Step 2 – Create a model serving endpoint

Serving endpoints in Databricks allow for incredibly easy integration with Amazon Bedrock models for embedding or text generation. Before we can create a vector index for your users data we need to create an endpoint that will use Amazon Bedrock to generate those embeddings.

But, before doing this, we need to do some pre-configuration on AWS, including creating an instance profile and corresponding roles.

First, create a Role on AWS that provides Amazon EC2 instances with Amazon Bedrock access:

Make sure you grant your Databricks Role AssumeRole permission under Trust relationships. Once done, add the instance profile to your workspace. For specific details as to how to configure the profile and add it to your Databricks workspace, see this tutorial on instance profile creation and the documentation on managing instance profiles in your Databricks workspace.

You will also need to request access to the Amazon Bedrock models you will use prior to being able to configure your serving endpoint. To learn more about requesting access to models, this getting started tutorial is very helpful.

Once you’re done with these requirements, you’re ready to configure your Serving Endpoint integrated with Amazon Bedrock Foundation Models for embedding.

Click on “Serving” under Machine Learning in your Databricks Workspace and press Create Serving Endpoint.

Give your serving endpoint a name and select the Served Entity, which in this case is an Amazon Bedrock model so choose Amazon Bedrock from the list.

When selected, you will need to enter specific details of your AWS environment, including the Region, the instance profile you created previously in this section, and the task and model you will be using. Considering that you are using this endpoint for generating a vector query index, you will need an Embedding model.

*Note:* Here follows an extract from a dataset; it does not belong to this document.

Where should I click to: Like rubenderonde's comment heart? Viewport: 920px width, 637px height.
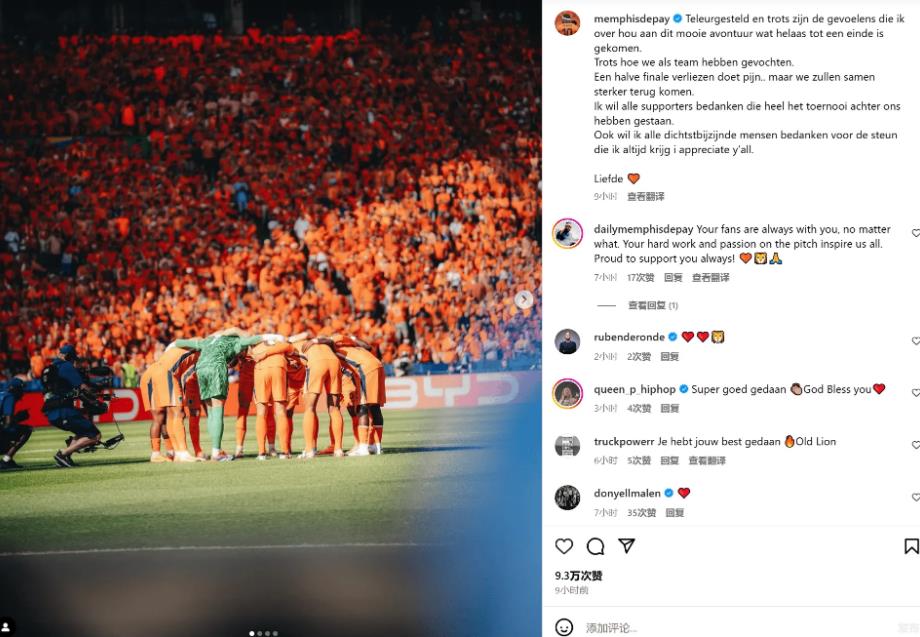(915, 341)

Step 3 – Crate a vector search index

You are now ready to create a fully automated vector search index of your users data. Go back to your Databricks catalog and click on the local Databricks table we copied the Users data into, click on the Create button on the upper right-hand corner and select “Vector Search Index”, and enter the necessary details for the vector search index to be automatically crated:

For specific details on how to configure a vector search index, the official documentation in Databricks website is super-helpful.

The vector index generation is fully automated. You will be able to see the process by looking at the index and the pipeline status will show how many records have already been vectorized as part of the process.

Querying the index

Now, it’s time for the machine learning engineers to query this index as part of their LangChain implementation. For the purposes of this tutorial, it is beyond the scope to look into a full LangChain implementation, but the following example should give you enough of a solid idea of how to use and integrate with a LangChain application:

Python Code:

from langchain_aws import BedrockEmbeddings

embeddings = BedrockEmbeddings(model_id="amazon.titan-embed-text-v1")

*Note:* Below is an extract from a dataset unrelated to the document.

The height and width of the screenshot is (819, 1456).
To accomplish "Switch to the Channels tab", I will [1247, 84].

vector_store = DatabricksVectorSearch(

endpoint=endpoint_name,

index_name=index_name,

embedding=embeddings,

text_column="firstname",

)

results = vector_store.similarity_search(query="Cindy", k=1)
for doc in results:
print(f"* {doc.page_content} [{doc.metadata}]")

Key takeaways

Demonstrated in this use-case, Databricks integrates tightly with AWS tools such as Amazon Redshift and Amazon Bedrock, enabling end-to-end workflows with data at their core and facilitating collaboration across multiple stakeholders.

You can use Databricks to dramatically simplify processes that would otherwise require data pipelines and increased complexity, such as vector generation and data migration. With its tight integrations with IAM, security can be granularly managed using AWS security primitives.

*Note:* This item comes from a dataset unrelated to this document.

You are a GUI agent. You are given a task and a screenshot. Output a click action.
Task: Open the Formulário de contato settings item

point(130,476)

If you haven't yet given it a try, you can start using Databricks Data Intelligence Platform free in AWS Marketplace.

Disclaimer

This tutorial is intended to help you understand implementation fundamentals and serve as a starting point. The reader is advised to consider security, availability, and other production-grade deployment concerns and requirements that are not within scope of this tutorial for a full scale, production-ready implementation.